Discrição é marca de Lenz César
O governador interino do Paraná, Henrique Lenz César, entrega o cargo amanhã a Jaime Lerner, que volta de uma viagem à França, tendo marcado sua curta passagem pelo Palácio Iguaçu com a discrição que lhe é peculiar. Tratou-se de uma substituição de rotina, e foi uma honra ter estado em exercício numa interinidade tão rápida, diz Lenz César que, mesmo assim, fez questão de acompanhar de perto o trabalho dos secretários de Estado desde que assumiu, sexta-feira passada. Ainda como governador, ele abriu ontem o seminário luso-brasileiro sobre as tendências do Direito Civil brasileiro, em Curitiba, quando fez uma homenagem póstuma ao professor Francisco Muniz.
O antecessor de Lenz César, Cláudio Nunes do Nascimento, também assumiu por alguns dias o governo do Paraná, no final de 96. Nem a vice-governadora nem o presidente da Assembléia estavam no Brasil, na oportunidade. Nunes do Nascimento chegou a fazer viagens ao interior, como governador, e despachou do Palácio Iguaçu medidas administrativas no calor da briga Paraná-Santa Catarina por causa de barreiras sanitárias.
O desembargador que ficou mais conhecido por ter assumido temporariamente o poder Executivo foi Clotário Portugal.

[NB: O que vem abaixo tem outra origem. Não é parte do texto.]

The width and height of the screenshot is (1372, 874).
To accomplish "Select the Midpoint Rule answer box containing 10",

O então presidente do TJ assumiu o governo do Paraná, comandado por Manoel Ribas, no período de transição do regime revolucionário, em 1930. Ficou na função até que o período político voltasse à normalidade.
Esta é a primeira vez que Lenz César assume o governo, desde que foi eleito presidente do Tribunal de Justiça, em 1997. O vice Darcy Nasser de Mello está respondendo pelo Judiciário. Cláudio Nunes do Nascimento fica como vice de plantão - por ser o desembargador mais antigo presente na cidade e em atividade.

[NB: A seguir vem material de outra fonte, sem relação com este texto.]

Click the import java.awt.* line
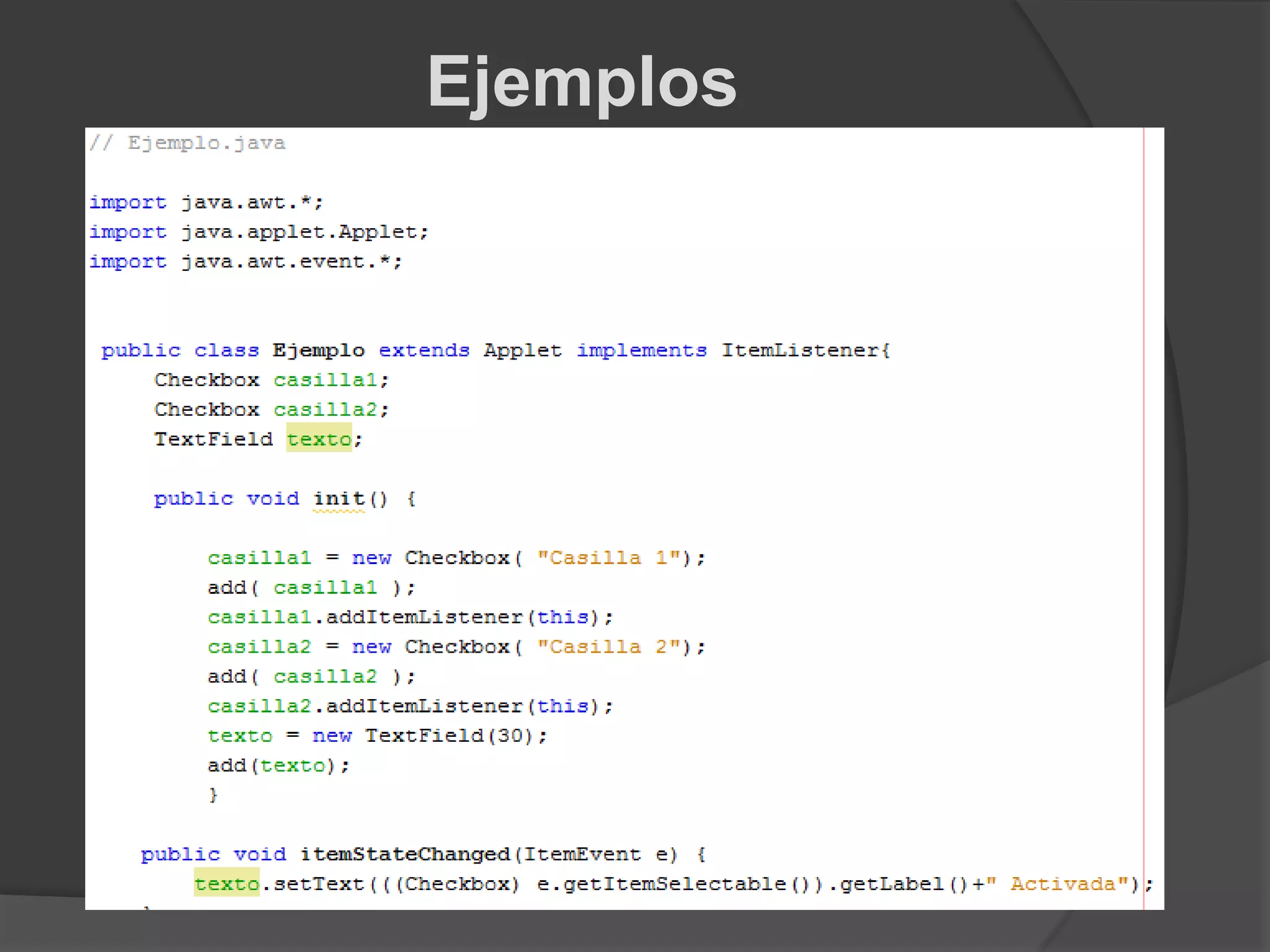1270x952 pixels. point(206,203)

A interinidade de Lenz César só foi possível porque a vice-governadora Emília Belinati e o presidente da Assembléia, Aníbal Khury, estão impedidos de substituir o governador. Pela legislação eleitoral, os dois têm de se desincompatibilizar pelo menos seis meses antes da eleição de outubro para não correrem o risco de se tornar inelegíveis. O prazo começou a correr desde sexta-feira passada. (L.D.).